##### Records
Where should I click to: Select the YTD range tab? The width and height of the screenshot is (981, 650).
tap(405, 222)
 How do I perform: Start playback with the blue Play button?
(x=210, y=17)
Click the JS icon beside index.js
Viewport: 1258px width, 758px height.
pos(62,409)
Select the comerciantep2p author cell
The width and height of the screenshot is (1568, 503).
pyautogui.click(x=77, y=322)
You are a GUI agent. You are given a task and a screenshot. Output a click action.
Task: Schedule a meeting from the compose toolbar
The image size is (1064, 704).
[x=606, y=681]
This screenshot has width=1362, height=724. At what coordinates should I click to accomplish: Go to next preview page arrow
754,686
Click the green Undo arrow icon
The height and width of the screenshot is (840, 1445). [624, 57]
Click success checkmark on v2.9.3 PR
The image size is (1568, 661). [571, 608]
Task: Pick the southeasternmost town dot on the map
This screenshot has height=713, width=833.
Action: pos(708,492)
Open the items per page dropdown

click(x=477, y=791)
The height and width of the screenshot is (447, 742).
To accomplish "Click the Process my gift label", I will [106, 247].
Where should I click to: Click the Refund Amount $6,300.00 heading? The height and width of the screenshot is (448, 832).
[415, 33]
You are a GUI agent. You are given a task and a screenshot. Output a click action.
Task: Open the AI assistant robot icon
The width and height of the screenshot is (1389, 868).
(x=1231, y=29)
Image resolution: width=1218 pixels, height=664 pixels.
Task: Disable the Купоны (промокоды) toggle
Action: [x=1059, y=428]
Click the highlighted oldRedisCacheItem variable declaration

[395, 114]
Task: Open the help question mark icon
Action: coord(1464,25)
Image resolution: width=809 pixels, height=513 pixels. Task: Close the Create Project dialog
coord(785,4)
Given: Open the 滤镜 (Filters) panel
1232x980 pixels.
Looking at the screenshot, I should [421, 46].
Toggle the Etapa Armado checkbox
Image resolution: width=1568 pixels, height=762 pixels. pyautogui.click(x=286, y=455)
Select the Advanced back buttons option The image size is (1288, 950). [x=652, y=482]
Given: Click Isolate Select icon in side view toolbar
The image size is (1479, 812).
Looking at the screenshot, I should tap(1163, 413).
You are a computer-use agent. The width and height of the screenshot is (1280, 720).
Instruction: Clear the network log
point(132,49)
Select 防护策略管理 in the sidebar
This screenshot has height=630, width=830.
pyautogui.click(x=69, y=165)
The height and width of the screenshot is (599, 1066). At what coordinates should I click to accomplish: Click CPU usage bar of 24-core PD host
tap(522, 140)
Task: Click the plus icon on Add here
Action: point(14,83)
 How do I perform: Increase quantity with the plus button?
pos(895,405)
##########
> _Task directions_: Quote the listing above from its first line to the line with "Click the JS icon beside index.js", inclusive, and add nothing.

> _Written solution_:
Where should I click to: Select the YTD range tab? The width and height of the screenshot is (981, 650).
tap(405, 222)
 How do I perform: Start playback with the blue Play button?
(x=210, y=17)
Click the JS icon beside index.js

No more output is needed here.